I apologize for not blogging sooner. Between looking for work and the start of my final semester in college, I've been more than busy these last two weeks.
Al Gore may be on to something after all.
From what I've read online about bed bugs, almost every source I've read states that bed bugs are attracted to us by the CO2 a.k.a. Carbon dioxide from our breath. But the London-based Times has examined the great mystery as to, why are the bed bugs suddenly coming back after being near-extinction almost half a century ago. Obviously humans have been exhaling CO2 from our mouths and nostrils for the last 50 years, so what was it that brought these insects back to our world?
They are attracted to the very thing that has caused the US, and the rest of the world, so much grief lately: carbon dioxide. While historically it is the carbon dioxide in human breath that has brought them out to feed, experts speculate that rising levels in the air could be behind their renaissance. Every day seems to bring a new tale of infestation - and, in the land that spawned the compensation culture, a new lawsuit.Though it is, for now, only a theory, CO1 or carbon monoxide emissions from vehicles may have been what jump started this bed bug resurgence in the last few years.

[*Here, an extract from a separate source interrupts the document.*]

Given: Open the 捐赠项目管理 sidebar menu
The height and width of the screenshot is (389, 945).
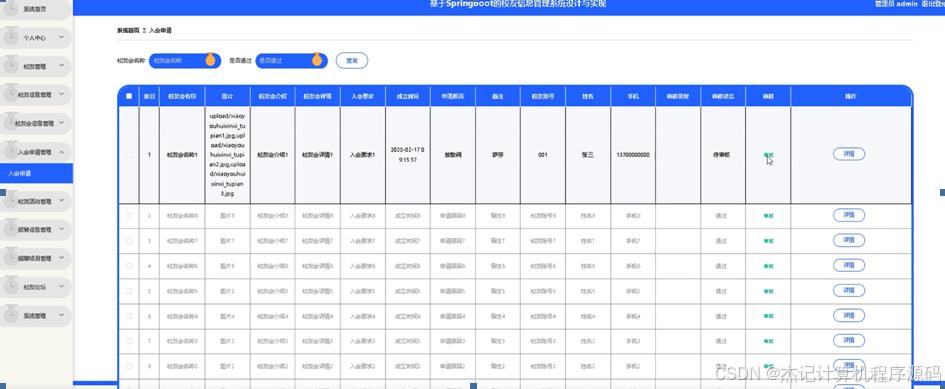Looking at the screenshot, I should [x=36, y=258].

Perhaps it is just carbon itself which attracts these bugs, whether it's from an exhaust pipe, from a smoke stack or our own lungs. Could the massive amount of CO emissions have been what attracted the few bed bugs remaining on this planet to return from wherever they were hiding to feed once more? Even if this was the case, reducing carbon emissions won't get rid of them.
Hopefully, the same experts who ponder why the bed bugs have returned will focus their time and energy on making sure this world is bed bug-free.